Center for Nanoparticle Research, Institute for Basic Science , Seoul 151-742, Republic of Korea.
Beamline Department, Pohang Accelerator Laboratory , Pohang 790-784, Republic of Korea.
ACS Appl Mater Interfaces. 2015 Nov 25;7(46):25725-32. doi: 10.1021/acsami.5b07075. Epub 2015 Nov 13.

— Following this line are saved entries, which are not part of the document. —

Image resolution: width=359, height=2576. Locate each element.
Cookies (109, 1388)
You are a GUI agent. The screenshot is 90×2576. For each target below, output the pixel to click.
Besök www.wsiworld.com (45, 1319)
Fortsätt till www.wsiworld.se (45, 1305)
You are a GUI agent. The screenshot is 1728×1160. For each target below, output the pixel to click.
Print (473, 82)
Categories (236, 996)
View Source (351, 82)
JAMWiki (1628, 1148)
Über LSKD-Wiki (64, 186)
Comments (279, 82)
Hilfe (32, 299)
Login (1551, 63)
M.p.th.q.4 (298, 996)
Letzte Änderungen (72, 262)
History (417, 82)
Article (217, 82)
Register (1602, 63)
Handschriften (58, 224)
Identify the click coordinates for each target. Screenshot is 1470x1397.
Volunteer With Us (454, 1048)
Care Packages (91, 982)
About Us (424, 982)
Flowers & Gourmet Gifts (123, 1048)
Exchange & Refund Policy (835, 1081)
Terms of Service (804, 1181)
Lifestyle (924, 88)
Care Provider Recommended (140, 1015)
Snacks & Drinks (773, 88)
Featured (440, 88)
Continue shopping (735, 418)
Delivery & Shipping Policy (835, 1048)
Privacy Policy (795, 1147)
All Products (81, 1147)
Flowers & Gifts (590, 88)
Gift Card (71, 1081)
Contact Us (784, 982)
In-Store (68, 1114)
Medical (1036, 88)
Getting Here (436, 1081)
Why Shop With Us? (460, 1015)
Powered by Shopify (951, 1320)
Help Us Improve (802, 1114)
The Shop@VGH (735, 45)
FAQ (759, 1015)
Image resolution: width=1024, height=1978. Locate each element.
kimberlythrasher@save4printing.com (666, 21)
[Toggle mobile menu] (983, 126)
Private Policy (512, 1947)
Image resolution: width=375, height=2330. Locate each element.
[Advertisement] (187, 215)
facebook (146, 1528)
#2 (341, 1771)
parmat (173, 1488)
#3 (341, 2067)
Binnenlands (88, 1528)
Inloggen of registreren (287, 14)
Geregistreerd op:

Hollow nanostructured materials have attracted considerable interest as lithium ion battery electrodes because of their good electrochemical properties. In this study, we developed a general procedure for the synthesis of hollow nanostructured metal silicates via a hydrothermal process using silica nanoparticles as templates. The morphology and composition of hollow nanostructured metal silicates could be controlled by changing the metal precursor. The as-prepared hierarchical hollow nanostructures with diameters of ∼100-200 nm were composed of variously shaped primary particles such as hollow nanospheres, solid nanoparticles, and thin nanosheets. Furthermore, different primary nanoparticles could be combined to form hybrid hierarchical hollow nanostructures. When hollow nanostructured metal silicates were applied as anode materials for lithium ion batteries, all samples exhibited good cyclic stability during 300 cycles, as well as tunable electrochemical properties.
中空纳米结构材料因其良好的电化学性能而被广泛应用于锂离子电池电极。在本研究中,我们开发了一种通过水热法以二氧化硅纳米颗粒为模板合成中空纳米结构金属硅酸盐的通用方法。通过改变金属前驱体,可以控制中空纳米结构金属硅酸盐的形态和组成。所制备的具有 ∼100-200nm 直径的分级中空纳米结构由各种形状的初级颗粒组成,如中空纳米球、实心纳米颗粒和薄纳米片。此外,不同的初级纳米颗粒可以组合形成混合分级中空纳米结构。当中空纳米结构金属硅酸盐作为锂离子电池的阳极材料时,所有样品在 300 次循环中都表现出良好的循环稳定性,以及可调的电化学性能。